Blu-ray drives, which increase capacities from 8.5GB (double layer DVDs) to 25GB, are still rather expensive and fail to deliver acceptable cost per gigabyte ratios, especially when weighed against ever-falling hard drive prices. Still, there has been progress in the DVD segment, and we wanted to take a closer look.
You can tell how mature the DVD drive market has become by all of the sub-$40 prices for DVD burners. Even the latest and greatest DVD drives are fairly affordable. With one of these in-hand, it’s hard to think of new features that would persuade anyone to upgrade.

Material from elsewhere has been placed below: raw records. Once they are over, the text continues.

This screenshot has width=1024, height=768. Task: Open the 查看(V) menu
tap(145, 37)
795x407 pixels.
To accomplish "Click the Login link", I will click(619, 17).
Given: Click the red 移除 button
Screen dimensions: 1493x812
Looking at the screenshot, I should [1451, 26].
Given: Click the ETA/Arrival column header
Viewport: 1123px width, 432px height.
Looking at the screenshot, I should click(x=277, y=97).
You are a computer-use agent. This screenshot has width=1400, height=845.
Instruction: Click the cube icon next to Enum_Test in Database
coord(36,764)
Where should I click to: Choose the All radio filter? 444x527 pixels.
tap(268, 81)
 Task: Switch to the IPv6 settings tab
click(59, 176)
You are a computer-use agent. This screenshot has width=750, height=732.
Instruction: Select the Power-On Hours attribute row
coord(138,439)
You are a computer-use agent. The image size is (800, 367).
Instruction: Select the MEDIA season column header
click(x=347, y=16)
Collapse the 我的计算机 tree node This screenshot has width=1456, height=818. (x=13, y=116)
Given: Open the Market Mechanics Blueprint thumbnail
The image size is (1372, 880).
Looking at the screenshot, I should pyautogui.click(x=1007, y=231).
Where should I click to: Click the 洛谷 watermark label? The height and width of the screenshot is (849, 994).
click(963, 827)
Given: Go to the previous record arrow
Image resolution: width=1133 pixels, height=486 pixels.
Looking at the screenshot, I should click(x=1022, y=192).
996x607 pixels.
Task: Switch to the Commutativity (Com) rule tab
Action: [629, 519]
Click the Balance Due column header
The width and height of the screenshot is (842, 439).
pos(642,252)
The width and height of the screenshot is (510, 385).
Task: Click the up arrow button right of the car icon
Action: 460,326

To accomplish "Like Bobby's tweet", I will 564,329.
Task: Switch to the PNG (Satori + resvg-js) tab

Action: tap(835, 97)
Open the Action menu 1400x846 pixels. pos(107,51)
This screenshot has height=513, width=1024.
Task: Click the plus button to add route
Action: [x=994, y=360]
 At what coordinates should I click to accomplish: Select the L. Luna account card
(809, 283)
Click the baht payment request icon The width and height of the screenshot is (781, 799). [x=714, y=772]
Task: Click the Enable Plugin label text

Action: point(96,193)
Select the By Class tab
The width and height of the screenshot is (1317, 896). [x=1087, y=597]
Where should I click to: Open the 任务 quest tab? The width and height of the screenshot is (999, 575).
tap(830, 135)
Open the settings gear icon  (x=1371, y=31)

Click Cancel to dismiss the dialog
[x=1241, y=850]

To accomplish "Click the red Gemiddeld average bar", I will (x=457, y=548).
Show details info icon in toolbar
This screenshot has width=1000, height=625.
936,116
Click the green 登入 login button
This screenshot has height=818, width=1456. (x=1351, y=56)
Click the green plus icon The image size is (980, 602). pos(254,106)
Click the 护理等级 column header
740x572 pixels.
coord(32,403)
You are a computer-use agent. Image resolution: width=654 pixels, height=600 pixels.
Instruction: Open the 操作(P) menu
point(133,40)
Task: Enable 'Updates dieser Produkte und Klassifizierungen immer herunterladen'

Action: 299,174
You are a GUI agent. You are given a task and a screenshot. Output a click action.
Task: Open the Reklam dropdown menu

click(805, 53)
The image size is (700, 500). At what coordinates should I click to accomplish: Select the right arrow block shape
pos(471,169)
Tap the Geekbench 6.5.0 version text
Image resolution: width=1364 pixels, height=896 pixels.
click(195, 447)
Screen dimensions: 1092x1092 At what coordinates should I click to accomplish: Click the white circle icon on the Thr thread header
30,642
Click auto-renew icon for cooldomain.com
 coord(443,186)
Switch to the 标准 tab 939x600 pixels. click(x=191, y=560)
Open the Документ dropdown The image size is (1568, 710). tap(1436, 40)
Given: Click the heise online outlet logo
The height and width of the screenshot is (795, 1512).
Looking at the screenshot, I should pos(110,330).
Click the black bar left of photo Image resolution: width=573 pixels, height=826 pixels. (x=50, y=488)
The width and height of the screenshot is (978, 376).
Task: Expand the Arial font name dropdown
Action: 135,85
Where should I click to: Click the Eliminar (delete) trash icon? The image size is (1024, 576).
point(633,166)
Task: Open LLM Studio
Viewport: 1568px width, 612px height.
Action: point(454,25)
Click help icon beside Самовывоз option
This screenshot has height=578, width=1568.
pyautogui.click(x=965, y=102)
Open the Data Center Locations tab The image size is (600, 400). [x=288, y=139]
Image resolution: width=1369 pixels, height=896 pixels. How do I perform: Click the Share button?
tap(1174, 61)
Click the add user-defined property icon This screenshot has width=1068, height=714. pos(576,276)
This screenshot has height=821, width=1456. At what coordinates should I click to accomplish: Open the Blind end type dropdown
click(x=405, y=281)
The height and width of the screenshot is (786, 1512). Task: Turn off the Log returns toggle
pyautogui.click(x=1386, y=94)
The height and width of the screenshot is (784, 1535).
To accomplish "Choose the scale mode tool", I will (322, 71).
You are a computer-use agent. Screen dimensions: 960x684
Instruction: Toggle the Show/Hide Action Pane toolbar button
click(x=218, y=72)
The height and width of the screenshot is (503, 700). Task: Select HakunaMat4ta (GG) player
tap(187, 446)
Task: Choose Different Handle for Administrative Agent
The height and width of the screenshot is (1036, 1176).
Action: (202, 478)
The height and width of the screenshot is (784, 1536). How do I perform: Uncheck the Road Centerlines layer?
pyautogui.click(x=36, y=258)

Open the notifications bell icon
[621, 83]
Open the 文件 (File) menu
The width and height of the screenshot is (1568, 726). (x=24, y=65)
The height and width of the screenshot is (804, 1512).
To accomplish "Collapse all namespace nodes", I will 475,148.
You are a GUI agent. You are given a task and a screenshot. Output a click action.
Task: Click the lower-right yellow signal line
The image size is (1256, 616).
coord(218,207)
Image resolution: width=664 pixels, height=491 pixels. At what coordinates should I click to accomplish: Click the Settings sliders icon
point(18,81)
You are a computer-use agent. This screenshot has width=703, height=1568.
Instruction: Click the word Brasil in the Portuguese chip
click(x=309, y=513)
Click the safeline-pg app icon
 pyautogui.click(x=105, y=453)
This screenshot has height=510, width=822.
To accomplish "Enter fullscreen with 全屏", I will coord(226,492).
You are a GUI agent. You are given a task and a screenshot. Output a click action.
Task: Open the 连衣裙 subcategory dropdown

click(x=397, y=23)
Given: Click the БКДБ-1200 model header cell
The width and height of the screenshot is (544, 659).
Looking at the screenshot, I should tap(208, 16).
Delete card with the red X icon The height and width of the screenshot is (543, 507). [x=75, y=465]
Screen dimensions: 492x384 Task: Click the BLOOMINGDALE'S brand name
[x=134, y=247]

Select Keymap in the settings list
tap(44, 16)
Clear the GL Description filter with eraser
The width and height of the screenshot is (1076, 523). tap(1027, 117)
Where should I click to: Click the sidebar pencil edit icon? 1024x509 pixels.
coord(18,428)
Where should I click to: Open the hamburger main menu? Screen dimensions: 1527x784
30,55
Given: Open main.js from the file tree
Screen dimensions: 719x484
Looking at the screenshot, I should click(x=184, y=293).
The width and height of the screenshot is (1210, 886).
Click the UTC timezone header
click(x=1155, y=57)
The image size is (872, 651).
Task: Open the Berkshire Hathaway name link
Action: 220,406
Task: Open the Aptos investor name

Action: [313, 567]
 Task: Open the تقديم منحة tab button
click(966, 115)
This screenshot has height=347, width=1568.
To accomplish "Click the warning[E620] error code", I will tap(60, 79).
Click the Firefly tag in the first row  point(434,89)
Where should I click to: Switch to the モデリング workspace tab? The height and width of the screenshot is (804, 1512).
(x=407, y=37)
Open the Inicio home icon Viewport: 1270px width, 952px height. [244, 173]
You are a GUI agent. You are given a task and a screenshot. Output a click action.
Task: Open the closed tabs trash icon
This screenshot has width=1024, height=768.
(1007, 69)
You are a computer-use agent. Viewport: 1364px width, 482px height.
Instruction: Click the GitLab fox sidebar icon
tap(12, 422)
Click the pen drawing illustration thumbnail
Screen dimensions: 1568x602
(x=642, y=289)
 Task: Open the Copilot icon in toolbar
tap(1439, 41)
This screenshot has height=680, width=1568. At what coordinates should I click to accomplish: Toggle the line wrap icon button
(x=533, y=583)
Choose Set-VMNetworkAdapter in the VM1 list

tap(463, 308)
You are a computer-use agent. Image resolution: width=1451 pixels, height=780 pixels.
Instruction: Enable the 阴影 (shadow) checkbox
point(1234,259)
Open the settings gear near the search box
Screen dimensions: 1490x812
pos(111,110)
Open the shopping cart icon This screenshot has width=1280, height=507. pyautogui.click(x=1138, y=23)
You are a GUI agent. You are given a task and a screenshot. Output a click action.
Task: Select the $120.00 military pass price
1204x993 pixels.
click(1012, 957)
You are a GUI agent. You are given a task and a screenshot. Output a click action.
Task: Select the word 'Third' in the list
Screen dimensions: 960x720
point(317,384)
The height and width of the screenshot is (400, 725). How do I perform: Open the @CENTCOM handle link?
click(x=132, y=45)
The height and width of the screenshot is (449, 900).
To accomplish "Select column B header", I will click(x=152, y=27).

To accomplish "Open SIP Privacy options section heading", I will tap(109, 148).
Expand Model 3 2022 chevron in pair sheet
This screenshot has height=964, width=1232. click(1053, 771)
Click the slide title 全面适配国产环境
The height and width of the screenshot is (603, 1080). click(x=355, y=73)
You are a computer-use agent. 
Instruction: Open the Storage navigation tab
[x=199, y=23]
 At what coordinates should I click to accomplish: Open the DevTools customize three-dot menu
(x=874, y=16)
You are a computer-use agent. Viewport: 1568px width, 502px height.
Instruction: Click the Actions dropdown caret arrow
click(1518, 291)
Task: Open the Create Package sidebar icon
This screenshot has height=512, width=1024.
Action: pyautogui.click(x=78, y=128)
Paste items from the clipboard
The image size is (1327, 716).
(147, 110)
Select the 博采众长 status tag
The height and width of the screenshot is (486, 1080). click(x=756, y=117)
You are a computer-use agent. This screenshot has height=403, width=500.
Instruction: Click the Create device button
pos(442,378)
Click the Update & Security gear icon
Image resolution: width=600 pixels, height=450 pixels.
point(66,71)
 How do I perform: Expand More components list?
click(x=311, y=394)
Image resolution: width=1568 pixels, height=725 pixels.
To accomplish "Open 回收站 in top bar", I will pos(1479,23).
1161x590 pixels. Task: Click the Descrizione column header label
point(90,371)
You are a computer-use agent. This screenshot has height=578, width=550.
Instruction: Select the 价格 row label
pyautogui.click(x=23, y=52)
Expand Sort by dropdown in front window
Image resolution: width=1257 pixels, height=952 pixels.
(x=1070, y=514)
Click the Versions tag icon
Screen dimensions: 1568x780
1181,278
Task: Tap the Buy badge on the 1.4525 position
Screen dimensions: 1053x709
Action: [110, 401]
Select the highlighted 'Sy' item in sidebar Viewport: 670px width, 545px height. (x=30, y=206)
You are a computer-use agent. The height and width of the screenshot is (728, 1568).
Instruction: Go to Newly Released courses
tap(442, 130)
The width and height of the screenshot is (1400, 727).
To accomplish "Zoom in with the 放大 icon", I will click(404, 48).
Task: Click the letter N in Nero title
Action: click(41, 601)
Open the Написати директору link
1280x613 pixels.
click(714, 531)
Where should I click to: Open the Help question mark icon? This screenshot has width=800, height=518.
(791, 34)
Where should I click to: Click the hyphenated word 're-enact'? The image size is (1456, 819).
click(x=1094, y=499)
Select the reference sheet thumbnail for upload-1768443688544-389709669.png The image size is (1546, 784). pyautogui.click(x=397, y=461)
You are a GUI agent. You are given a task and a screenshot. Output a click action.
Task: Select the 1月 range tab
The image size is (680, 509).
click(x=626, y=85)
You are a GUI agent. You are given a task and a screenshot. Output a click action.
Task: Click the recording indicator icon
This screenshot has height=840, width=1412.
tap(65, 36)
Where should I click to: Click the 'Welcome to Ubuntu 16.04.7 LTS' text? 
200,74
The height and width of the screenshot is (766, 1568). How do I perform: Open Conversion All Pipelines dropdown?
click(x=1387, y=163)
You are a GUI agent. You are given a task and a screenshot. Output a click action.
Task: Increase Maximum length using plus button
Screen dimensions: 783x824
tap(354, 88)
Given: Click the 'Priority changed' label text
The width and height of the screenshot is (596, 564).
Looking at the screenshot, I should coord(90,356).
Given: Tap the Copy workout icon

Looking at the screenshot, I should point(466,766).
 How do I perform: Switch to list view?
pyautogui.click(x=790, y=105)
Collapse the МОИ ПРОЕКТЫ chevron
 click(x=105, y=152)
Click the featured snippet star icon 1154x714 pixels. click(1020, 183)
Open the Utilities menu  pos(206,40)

However, there are a few facts to consider before blowing off the entire segment and buying the cheapest drive you can find. True, read speeds for DVDs and CDs really haven’t changed for years due to physical limits imposed by high spindle speeds. Write speeds have kept climbing, though, reaching 24x with the latest generation. This sounds impressive, but the real-life impact on disc write times is actually rather small. All modern DVD burners write data in CAV mode at constant angular velocity, which means that the disc spins at a constant RPM. As a result, the write bandwidth starts at rather slow bit rates and reaches its maximum when writing to the disc’s outer tracks. This is where 24x speed has its greatest impact.
Other advances can be found on the interface side. More and more optical drives are now based on the convenient Serial ATA standard rather than UltraATA, which requires a jumper setting to put the drive into master or slave mode. SATA is faster but also much more common on modern motherboards. Lastly, many newer drives support disc labeling technologies, such as Labelflash or LightScribe. Unfortunately, these two aren’t compatible and require different media if you want to label them using the drive’s laser.
We took three different DVD burner generations from NEC (16x from 2005), Sony NEC Optiarc (18x from 2006), and Sony Optiarc (24x from 2009) to look at the real differences between various product generations. These three products were provided by Sony Optiarc, formerly known as the joint venture between Sony and NEC.